» **Vorliegender Text**:
* * *
Flucht in Richtung Schweiz
Eine Ukrainerin, die sich ebenfalls auf eine Flucht vorbereitet, ist Elena Sabada (41) in Kiew. Die Geschäftspartnerin eines Schweizers ist CEO einer Firma, die Anlagen für die Pharmaindustrie in den gesamten russischsprachigen Raum verkauft. Auch sie tankt ihr Auto jeden Abend wieder voll. «Ich habe mir zudem eine Liste gemacht, was ich im Ernstfall einpacken und unternehmen muss», sagt sie zu Blick.
Sie erzählt weiter, dass man von der Bedrohung in den Strassen der Hauptstadt nichts wahrnehme. Nur am TV und im Internet ist der drohende Krieg ein Thema. «Was man liest und was man selber erlebt, ist wie ein grosser Widerspruch.»
* * *
» **Daten zur Auswertung**:
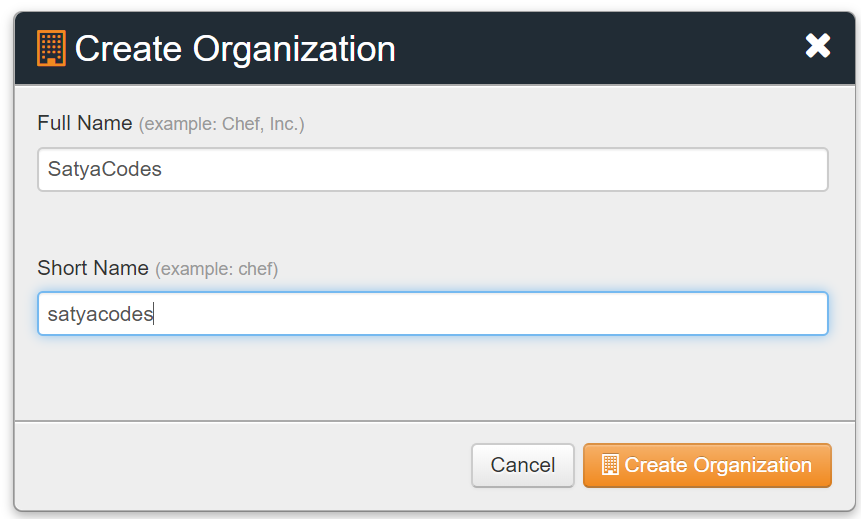This screenshot has width=861, height=519.
Task: Click the empty right end of Full Name field
Action: (x=760, y=170)
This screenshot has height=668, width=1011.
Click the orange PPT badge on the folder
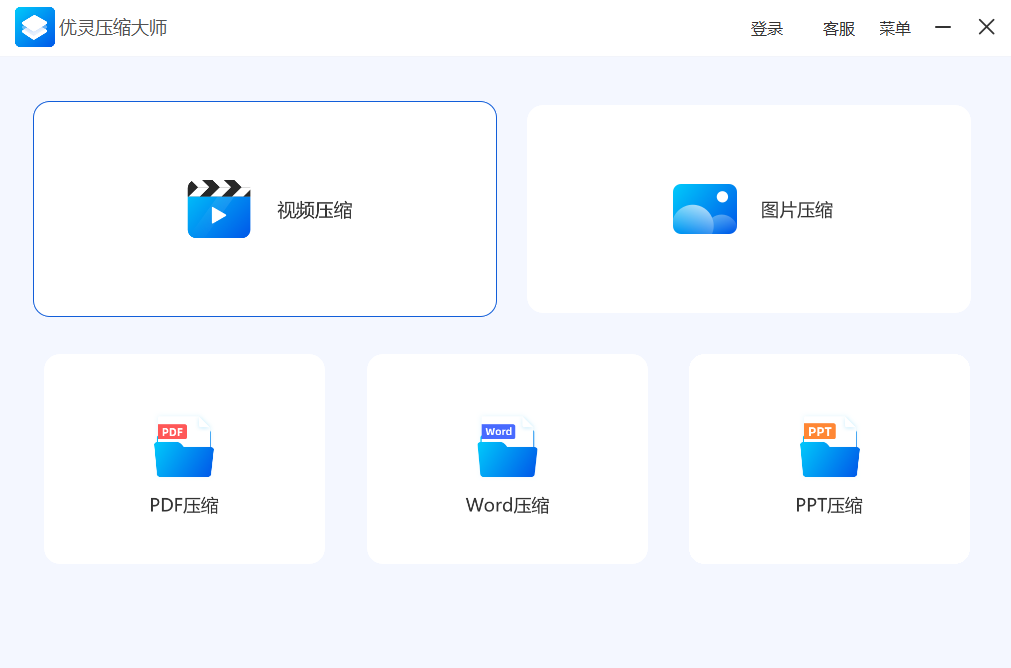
* * *
» **Zu erledigende Aufgaben**:
1. In welcher Stadt lebt Elena Sabada laut dem Text über die Flucht in Richtung Schweiz?
2. Gib den Text über die Flucht in Richtung Schweiz von „Flucht in Richtung“ bis „sie zu Blick.“ wörtlich wieder.
3. Schreibe den Text über Elena Sabadas Fluchtvorbereitungen im Anschluss an seinen letzten Satz weiter.
Die Daten spielen hierfür keine Rolle.

» **Ergebnisse der Aufgaben**:
1. In Kiew.

2.
Flucht in Richtung Schweiz
Eine Ukrainerin, die sich ebenfalls auf eine Flucht vorbereitet, ist Elena Sabada (41) in Kiew. Die Geschäftspartnerin eines Schweizers ist CEO einer Firma, die Anlagen für die Pharmaindustrie in den gesamten russischsprachigen Raum verkauft. Auch sie tankt ihr Auto jeden Abend wieder voll. «Ich habe mir zudem eine Liste gemacht, was ich im Ernstfall einpacken und unternehmen muss», sagt sie zu Blick.

3.
Bei einer Invasion würde sie mit ihren beiden Töchtern (14 und 3) im Auto Richtung Ungarn fliehen. Fernziel wäre die Schweiz: «Von beruflichen und privaten Reisen her kenne ich das Land sehr gut und habe da auch Freunde, die uns bestimmt vorübergehend ein Zimmer anbieten würden.»